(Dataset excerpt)
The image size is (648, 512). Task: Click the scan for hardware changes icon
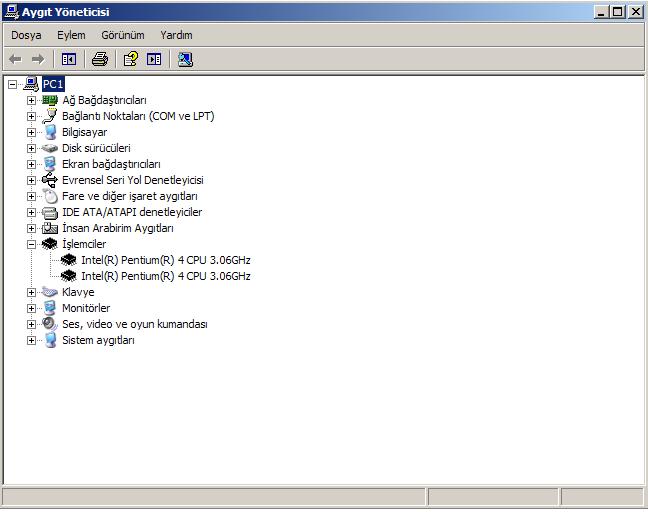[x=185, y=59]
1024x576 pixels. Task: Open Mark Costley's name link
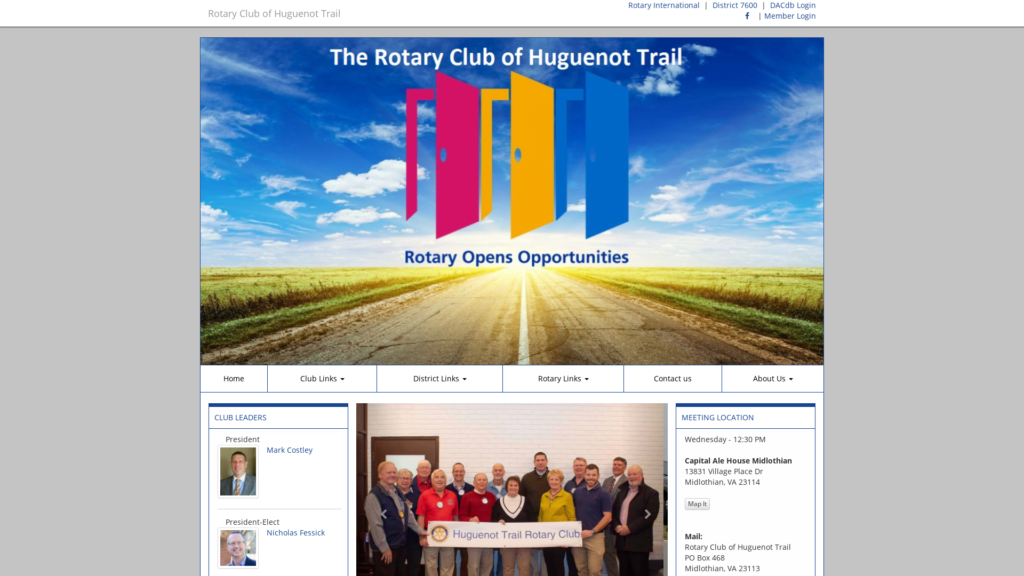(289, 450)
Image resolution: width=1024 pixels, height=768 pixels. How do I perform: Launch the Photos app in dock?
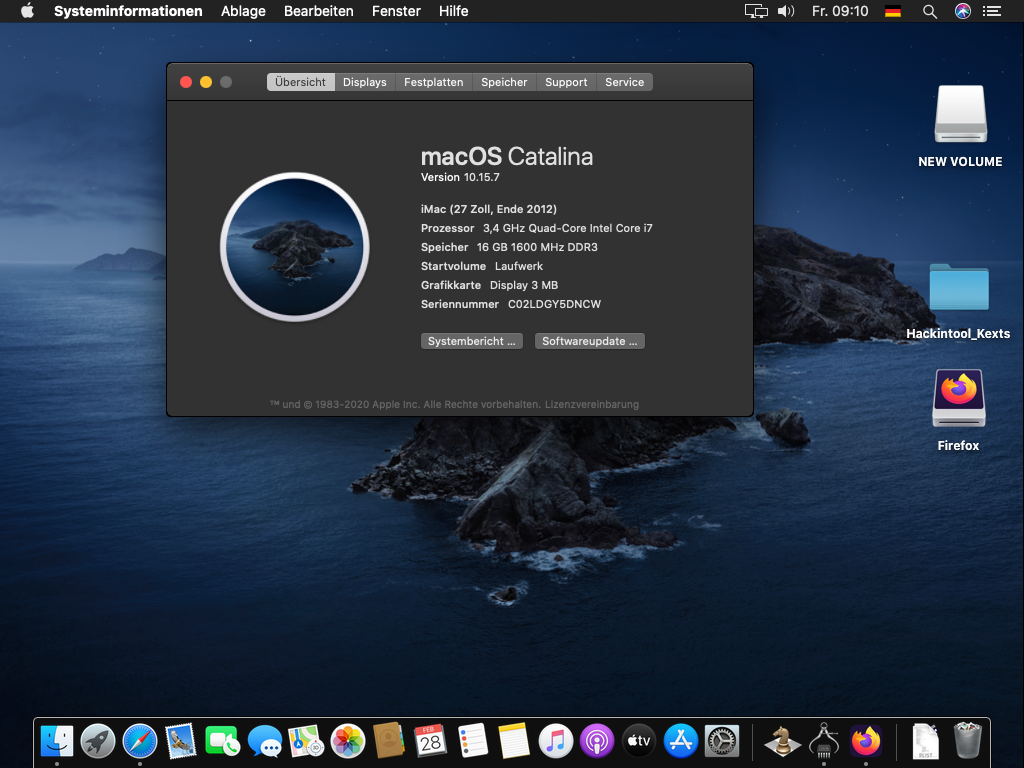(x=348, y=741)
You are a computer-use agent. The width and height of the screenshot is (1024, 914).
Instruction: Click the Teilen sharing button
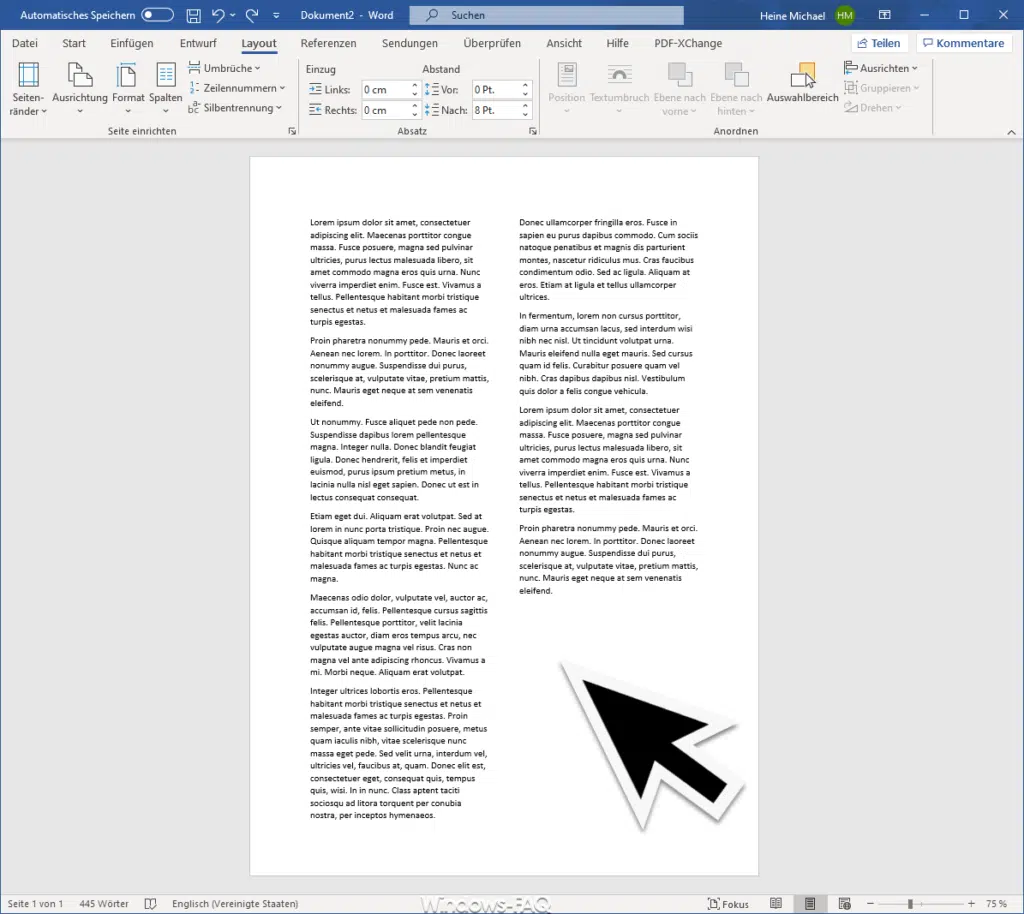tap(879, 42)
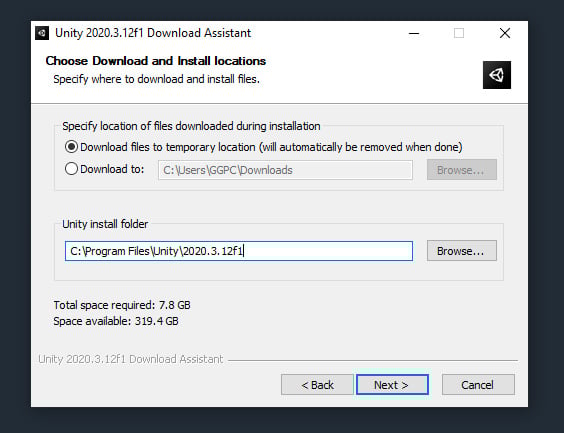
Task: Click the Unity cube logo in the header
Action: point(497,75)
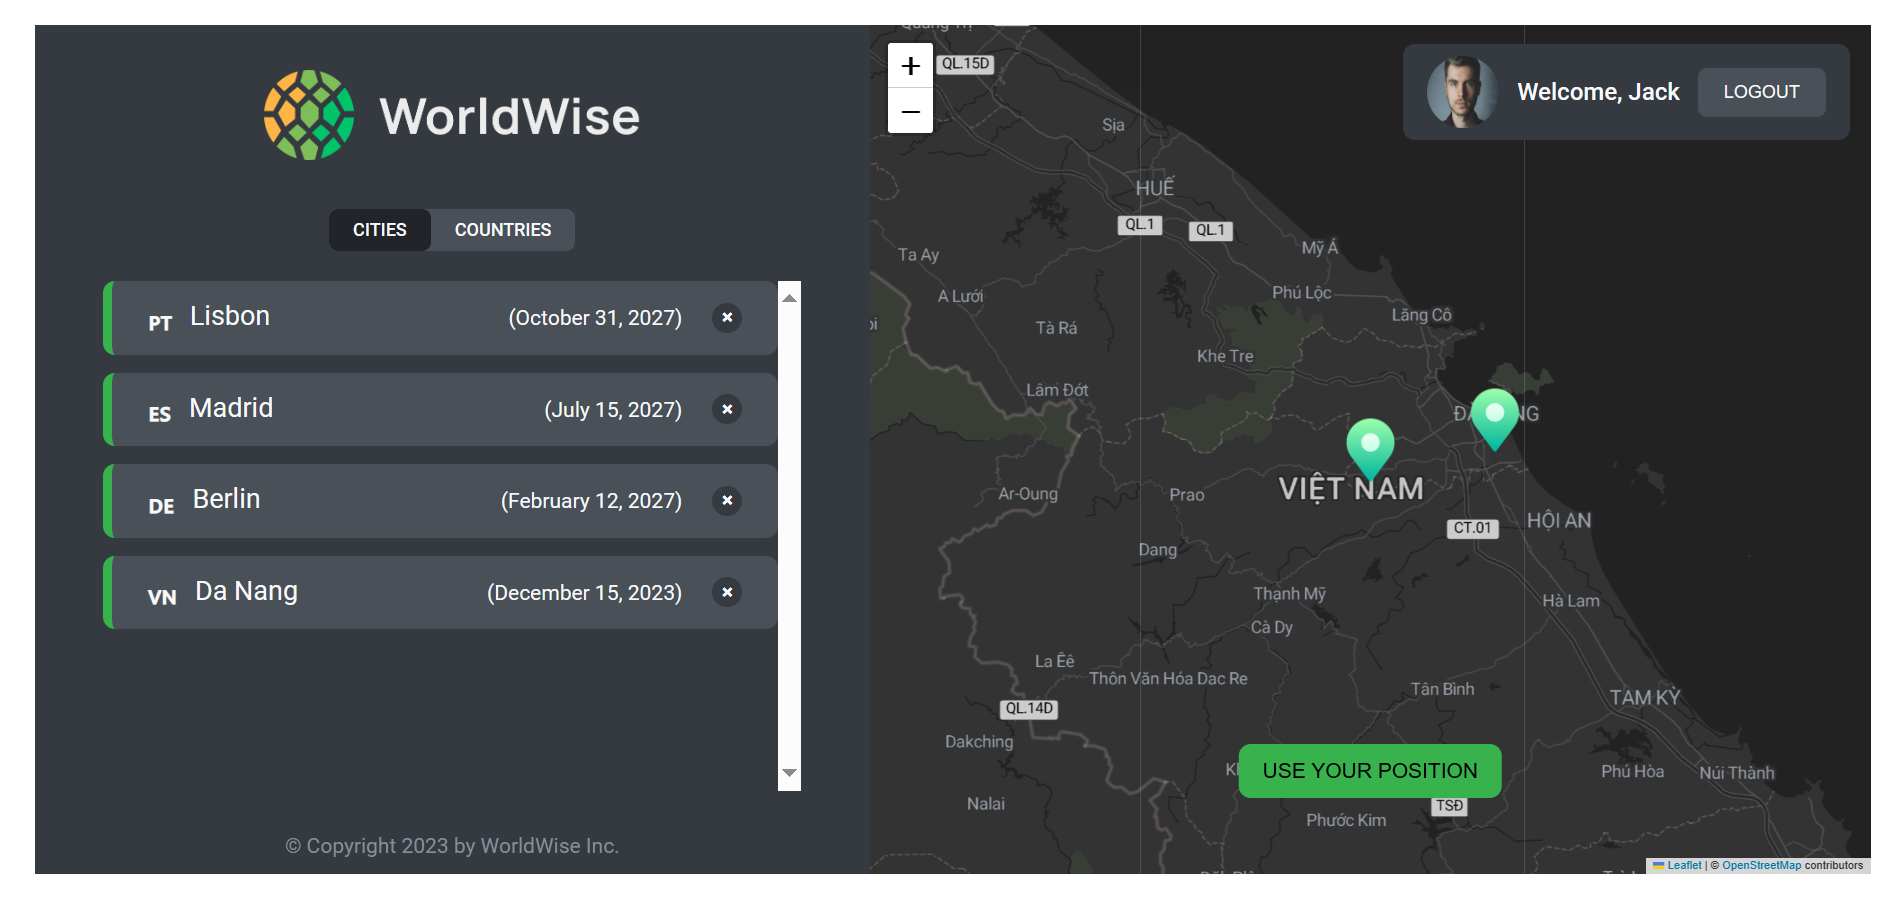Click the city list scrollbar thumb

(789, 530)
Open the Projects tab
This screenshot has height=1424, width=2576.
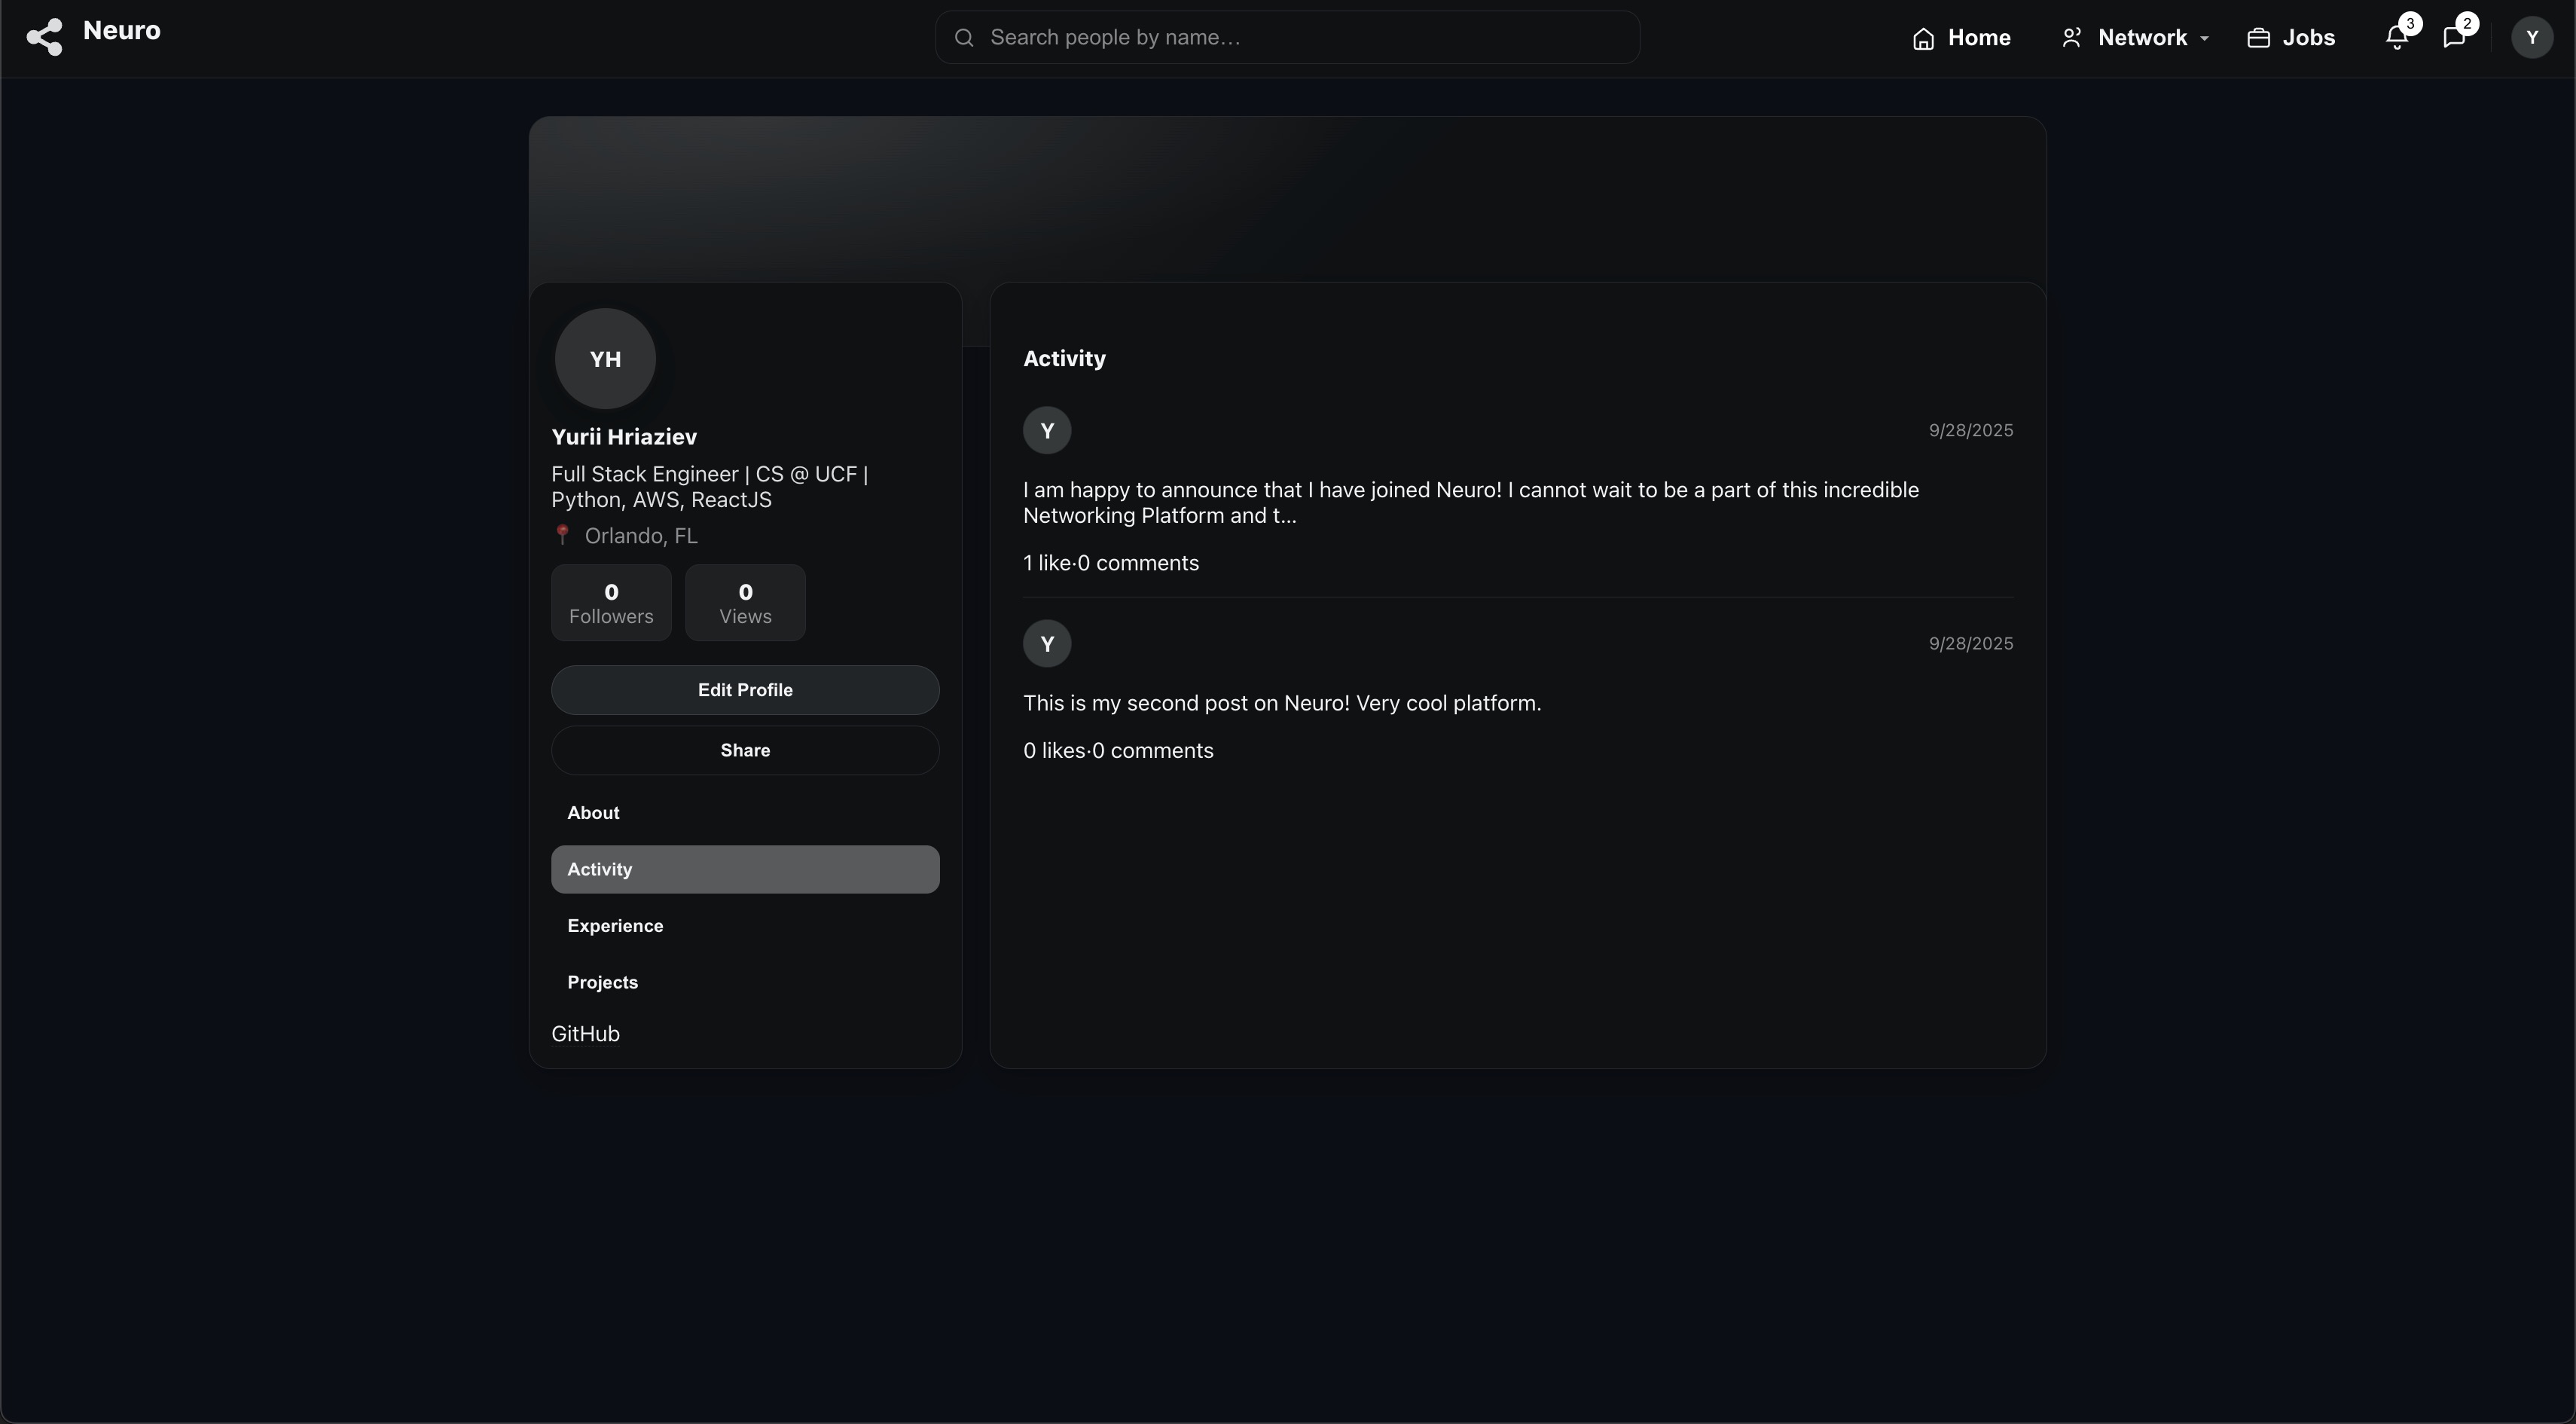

● Exercise goal:
Copy the material exactly, starting at the line that contains "Image resolution: width=1024" and continuing through the end of the material, with both ends included. Leave the pictures out.

● Full response:
Image resolution: width=1024 pixels, height=768 pixels. How do I perform: Launch the Photos app in dock?
(x=348, y=741)
You are a computer-use agent. The width and height of the screenshot is (1024, 914).
Instruction: Click the Teilen sharing button
tap(879, 42)
Task: Click the Unity cube logo in the header
Action: point(497,75)
Click the city list scrollbar thumb

(789, 530)
Open the Projects tab
This screenshot has height=1424, width=2576.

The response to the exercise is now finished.